| Problem |
Each record should be copied exactly into the answer, and no picture should go with it.

| Material provided |
------------

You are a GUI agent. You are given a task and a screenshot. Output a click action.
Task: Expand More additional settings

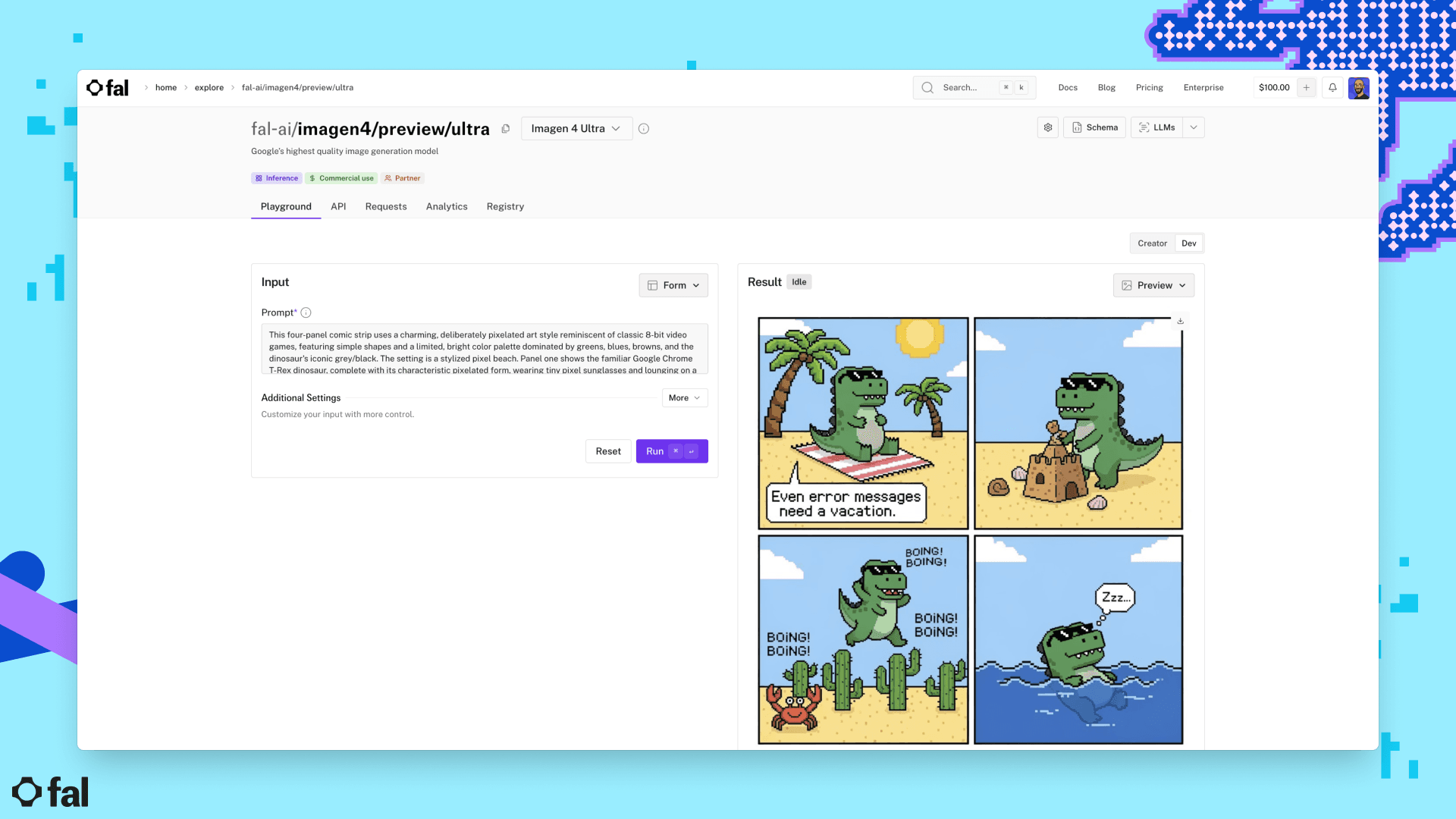coord(684,398)
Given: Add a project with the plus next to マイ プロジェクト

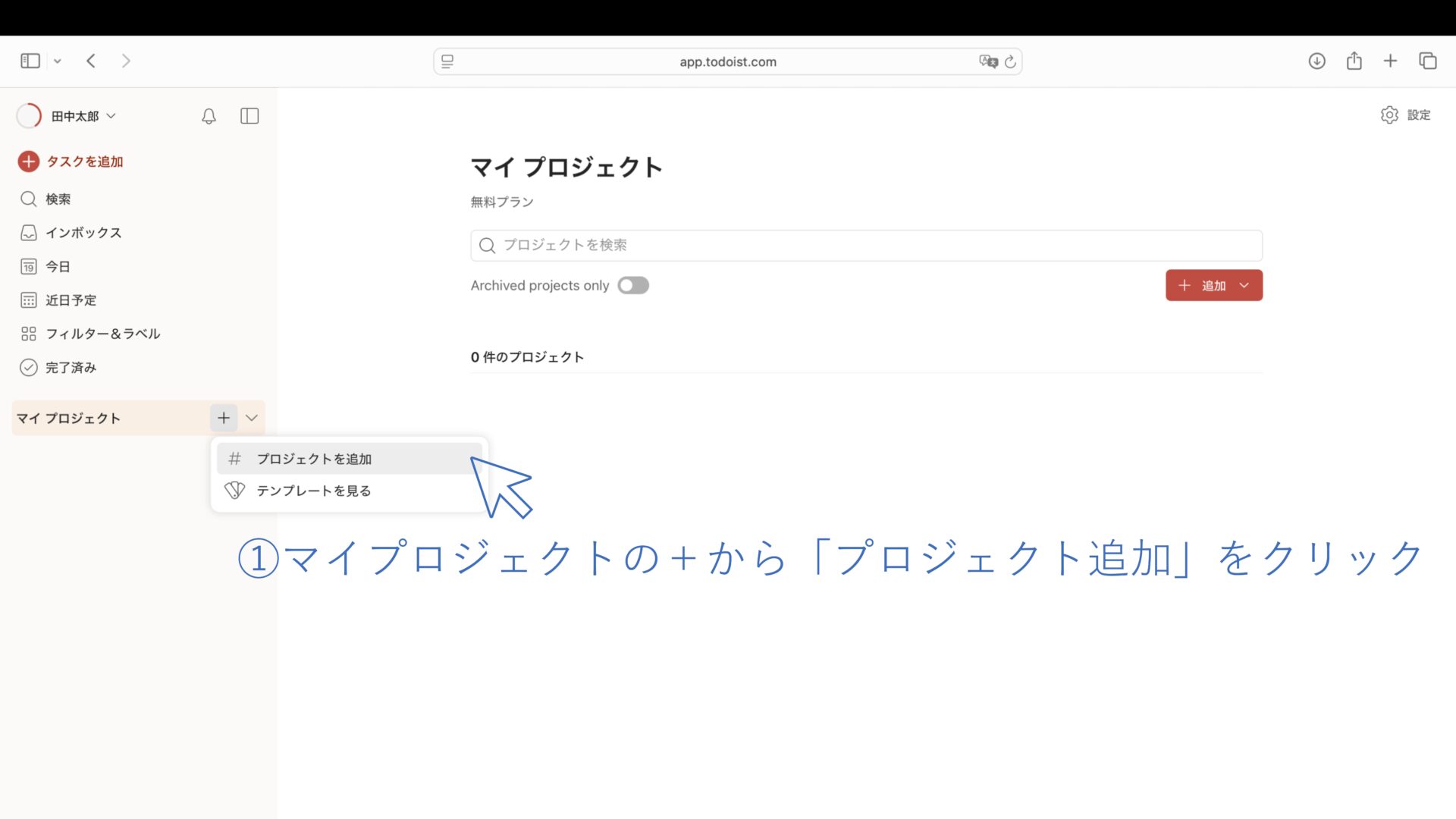Looking at the screenshot, I should tap(224, 418).
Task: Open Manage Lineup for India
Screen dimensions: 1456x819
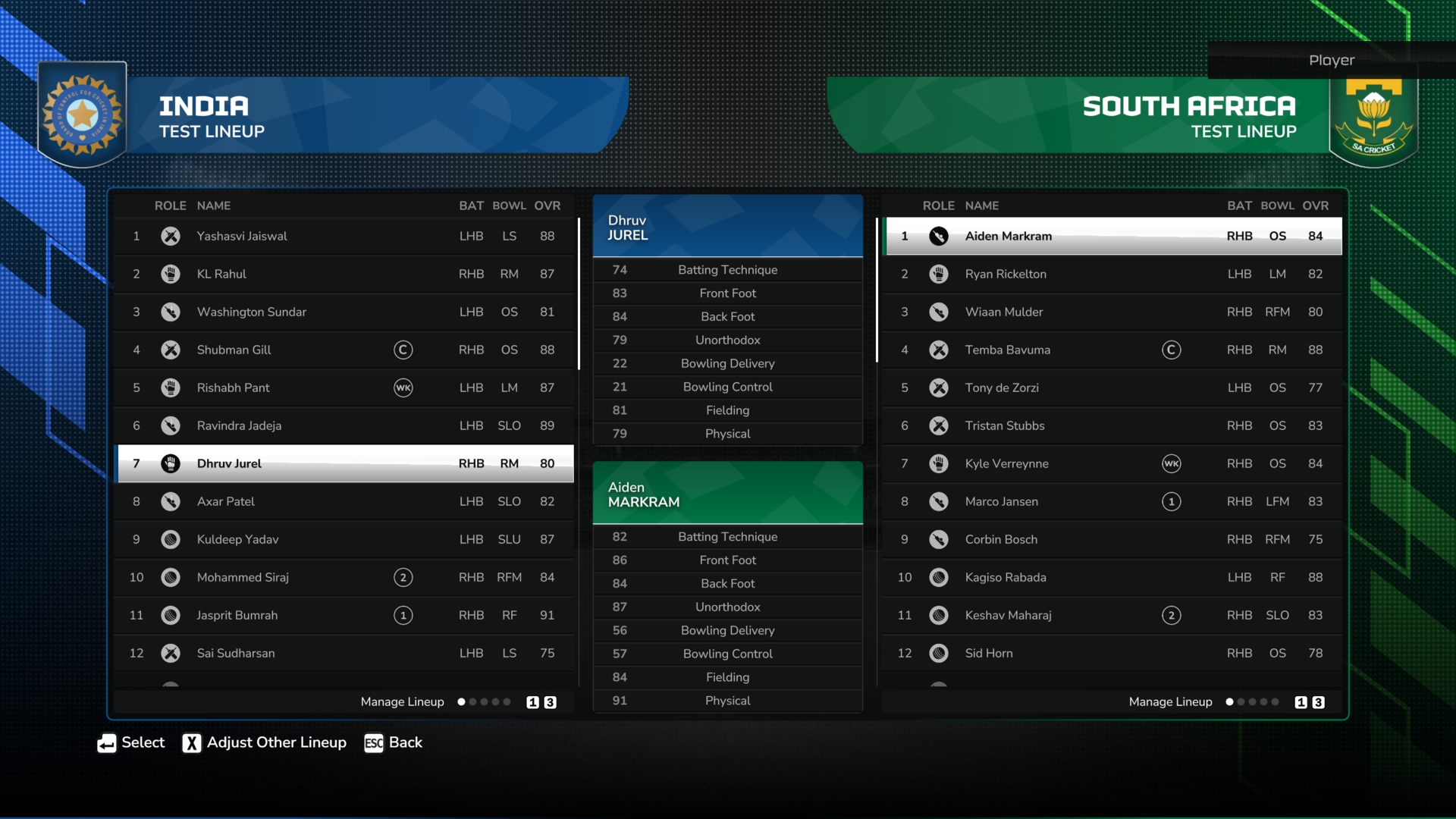Action: pos(402,702)
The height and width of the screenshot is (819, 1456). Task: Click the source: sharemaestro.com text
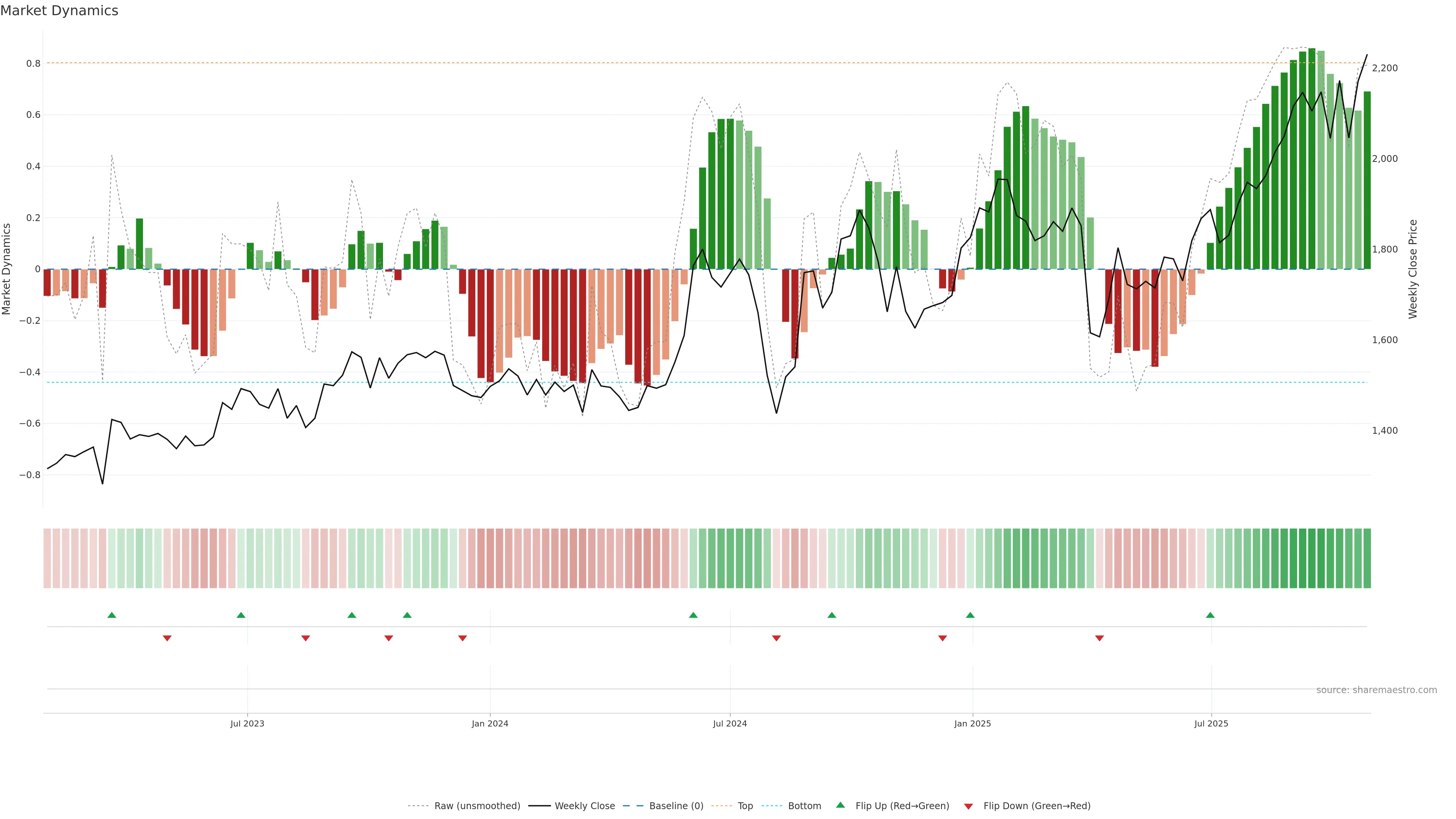pos(1376,690)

------------

| Solution for this task |
You are a GUI agent. You are given a task and a screenshot. Output a click action.
Task: Expand More additional settings

coord(684,398)
Given: Add a project with the plus next to マイ プロジェクト

Looking at the screenshot, I should tap(224, 418).
Task: Open Manage Lineup for India
Screen dimensions: 1456x819
Action: pos(402,702)
The height and width of the screenshot is (819, 1456). Task: Click the source: sharemaestro.com text
pos(1376,690)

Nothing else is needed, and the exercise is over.